[Start of section]

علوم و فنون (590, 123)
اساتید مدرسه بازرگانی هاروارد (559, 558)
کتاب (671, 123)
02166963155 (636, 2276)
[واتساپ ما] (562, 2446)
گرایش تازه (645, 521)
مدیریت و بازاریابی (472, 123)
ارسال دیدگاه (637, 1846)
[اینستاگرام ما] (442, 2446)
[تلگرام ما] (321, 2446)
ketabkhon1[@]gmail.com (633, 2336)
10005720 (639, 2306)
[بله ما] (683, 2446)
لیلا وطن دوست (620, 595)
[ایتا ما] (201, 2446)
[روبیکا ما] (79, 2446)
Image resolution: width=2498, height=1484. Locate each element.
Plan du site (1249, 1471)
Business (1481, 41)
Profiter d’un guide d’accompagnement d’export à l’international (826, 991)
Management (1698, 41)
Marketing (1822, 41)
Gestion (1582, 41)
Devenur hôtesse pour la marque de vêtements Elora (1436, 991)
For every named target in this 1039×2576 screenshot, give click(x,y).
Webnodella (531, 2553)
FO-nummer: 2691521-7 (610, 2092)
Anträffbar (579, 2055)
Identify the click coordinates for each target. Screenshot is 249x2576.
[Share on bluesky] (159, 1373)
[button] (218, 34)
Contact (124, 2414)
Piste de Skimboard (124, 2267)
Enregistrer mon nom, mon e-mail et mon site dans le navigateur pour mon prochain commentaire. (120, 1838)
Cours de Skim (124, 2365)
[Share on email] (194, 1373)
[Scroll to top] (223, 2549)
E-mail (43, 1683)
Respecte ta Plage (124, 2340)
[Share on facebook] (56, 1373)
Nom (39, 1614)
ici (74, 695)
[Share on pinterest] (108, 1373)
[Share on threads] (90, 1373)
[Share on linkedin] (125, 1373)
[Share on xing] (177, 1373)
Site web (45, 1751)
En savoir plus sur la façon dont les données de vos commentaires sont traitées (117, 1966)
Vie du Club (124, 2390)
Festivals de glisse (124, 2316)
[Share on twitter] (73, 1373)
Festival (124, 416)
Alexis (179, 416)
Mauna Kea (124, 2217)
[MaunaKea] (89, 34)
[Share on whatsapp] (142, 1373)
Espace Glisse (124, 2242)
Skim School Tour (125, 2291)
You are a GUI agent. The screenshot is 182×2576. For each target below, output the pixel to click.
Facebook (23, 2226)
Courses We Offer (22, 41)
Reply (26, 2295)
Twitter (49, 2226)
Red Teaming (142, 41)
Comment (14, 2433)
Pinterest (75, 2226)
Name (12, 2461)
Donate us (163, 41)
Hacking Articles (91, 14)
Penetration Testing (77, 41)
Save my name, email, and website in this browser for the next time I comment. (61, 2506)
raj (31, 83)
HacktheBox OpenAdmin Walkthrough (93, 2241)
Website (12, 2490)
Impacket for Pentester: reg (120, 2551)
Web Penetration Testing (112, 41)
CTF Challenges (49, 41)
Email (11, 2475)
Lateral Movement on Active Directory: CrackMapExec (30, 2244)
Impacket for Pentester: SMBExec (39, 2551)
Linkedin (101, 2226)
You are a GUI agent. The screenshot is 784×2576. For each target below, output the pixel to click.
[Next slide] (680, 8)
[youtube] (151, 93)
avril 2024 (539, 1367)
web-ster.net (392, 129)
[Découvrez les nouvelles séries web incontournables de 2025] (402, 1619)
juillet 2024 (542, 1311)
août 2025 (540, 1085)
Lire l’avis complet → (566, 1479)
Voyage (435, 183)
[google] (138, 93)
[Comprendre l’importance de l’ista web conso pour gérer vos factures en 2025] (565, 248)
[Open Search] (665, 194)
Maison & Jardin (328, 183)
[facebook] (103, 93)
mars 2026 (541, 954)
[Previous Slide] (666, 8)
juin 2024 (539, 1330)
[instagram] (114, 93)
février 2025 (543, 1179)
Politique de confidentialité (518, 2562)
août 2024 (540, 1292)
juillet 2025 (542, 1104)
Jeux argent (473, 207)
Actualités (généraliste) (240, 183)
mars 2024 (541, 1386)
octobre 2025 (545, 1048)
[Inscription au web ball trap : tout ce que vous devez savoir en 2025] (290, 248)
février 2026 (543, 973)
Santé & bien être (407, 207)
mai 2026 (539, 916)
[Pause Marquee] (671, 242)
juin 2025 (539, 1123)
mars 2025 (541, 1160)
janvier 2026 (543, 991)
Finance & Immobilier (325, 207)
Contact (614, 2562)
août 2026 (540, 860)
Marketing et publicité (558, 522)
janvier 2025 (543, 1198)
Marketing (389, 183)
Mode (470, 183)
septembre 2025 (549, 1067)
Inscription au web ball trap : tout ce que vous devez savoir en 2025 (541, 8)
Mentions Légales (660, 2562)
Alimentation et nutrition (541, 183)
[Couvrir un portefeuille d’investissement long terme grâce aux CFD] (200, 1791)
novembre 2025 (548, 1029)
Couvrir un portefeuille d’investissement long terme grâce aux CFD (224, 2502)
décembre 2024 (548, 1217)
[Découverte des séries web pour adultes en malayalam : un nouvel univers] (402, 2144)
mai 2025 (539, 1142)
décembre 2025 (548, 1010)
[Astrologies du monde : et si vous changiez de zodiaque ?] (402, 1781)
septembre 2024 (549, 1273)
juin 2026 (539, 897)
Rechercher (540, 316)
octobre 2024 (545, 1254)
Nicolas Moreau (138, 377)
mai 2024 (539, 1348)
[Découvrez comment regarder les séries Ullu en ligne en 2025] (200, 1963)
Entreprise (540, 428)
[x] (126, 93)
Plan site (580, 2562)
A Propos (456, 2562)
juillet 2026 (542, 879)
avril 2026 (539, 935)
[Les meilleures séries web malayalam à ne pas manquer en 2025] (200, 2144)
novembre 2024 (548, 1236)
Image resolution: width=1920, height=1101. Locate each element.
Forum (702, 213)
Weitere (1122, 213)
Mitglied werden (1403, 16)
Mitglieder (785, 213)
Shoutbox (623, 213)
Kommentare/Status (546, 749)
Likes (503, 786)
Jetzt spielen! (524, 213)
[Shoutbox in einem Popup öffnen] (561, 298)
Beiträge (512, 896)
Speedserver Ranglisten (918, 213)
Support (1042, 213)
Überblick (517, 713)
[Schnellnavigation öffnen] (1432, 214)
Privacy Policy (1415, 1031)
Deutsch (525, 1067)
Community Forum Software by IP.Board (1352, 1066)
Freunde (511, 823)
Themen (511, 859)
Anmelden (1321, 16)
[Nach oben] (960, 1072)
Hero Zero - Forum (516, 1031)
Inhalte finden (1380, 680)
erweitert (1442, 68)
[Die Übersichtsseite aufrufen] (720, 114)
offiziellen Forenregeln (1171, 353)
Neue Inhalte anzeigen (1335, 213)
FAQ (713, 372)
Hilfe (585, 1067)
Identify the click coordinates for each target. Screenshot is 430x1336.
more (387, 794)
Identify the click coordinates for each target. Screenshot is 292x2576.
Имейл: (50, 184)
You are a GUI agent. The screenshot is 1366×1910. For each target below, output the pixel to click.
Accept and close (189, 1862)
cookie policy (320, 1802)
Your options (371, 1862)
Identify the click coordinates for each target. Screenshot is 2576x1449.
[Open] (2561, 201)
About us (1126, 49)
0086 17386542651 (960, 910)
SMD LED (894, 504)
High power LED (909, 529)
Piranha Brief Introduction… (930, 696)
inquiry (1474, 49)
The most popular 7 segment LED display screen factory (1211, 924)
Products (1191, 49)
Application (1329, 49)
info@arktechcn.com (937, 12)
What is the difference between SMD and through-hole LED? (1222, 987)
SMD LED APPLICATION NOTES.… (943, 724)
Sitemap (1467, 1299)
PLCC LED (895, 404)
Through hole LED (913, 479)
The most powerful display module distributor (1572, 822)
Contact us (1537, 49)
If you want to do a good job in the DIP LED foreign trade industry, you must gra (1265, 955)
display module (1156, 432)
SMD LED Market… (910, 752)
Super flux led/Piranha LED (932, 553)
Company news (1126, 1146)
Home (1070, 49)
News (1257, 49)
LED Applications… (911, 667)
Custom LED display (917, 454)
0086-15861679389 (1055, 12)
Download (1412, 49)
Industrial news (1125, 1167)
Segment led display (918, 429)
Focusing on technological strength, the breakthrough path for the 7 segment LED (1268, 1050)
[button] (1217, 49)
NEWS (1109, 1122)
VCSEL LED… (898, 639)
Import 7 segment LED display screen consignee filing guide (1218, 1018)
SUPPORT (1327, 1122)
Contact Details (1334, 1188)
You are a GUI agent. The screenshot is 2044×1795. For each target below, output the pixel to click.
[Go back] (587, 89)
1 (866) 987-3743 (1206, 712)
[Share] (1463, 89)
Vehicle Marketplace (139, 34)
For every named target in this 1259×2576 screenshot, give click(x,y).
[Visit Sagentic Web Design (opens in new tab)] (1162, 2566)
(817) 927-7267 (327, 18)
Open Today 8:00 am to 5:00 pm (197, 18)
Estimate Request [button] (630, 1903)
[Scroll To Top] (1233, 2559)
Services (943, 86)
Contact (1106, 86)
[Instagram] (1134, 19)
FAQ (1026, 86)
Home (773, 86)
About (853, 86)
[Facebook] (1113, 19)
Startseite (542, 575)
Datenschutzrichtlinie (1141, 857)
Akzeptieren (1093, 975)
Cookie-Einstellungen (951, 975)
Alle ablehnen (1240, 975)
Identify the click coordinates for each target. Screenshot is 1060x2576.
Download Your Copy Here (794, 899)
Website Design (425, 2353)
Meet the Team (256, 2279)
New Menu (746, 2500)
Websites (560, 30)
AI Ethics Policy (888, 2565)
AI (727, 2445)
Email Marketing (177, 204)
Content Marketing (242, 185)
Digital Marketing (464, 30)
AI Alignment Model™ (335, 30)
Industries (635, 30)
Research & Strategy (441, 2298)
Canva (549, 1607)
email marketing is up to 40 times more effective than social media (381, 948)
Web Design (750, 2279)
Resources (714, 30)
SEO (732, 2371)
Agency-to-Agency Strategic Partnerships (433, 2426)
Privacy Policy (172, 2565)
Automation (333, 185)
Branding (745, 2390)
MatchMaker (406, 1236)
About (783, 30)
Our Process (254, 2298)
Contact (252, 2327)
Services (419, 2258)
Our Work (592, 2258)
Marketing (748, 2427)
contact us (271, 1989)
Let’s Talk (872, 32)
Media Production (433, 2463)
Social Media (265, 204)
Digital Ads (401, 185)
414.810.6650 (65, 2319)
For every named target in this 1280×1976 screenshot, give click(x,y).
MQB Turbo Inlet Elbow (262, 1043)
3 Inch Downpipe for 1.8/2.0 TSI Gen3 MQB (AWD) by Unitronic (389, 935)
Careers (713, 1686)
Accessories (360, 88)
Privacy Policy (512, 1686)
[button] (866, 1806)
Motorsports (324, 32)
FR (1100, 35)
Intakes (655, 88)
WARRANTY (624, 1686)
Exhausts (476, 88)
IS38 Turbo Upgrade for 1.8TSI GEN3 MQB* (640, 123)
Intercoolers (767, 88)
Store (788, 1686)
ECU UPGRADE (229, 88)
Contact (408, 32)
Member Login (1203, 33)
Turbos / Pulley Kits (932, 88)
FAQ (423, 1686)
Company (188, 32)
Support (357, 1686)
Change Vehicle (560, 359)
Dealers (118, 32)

[End of section]

:: Action item ::
Set down again, word for word, the stretch of records from the line with "[Découvrez comment regarder" to the line with "avril 2026 (539, 935)", both of those lines included.

:: Exercise response ::
[Découvrez comment regarder les séries Ullu en ligne en 2025] (200, 1963)
Entreprise (540, 428)
[x] (126, 93)
Plan site (580, 2562)
A Propos (456, 2562)
juillet 2026 (542, 879)
avril 2026 (539, 935)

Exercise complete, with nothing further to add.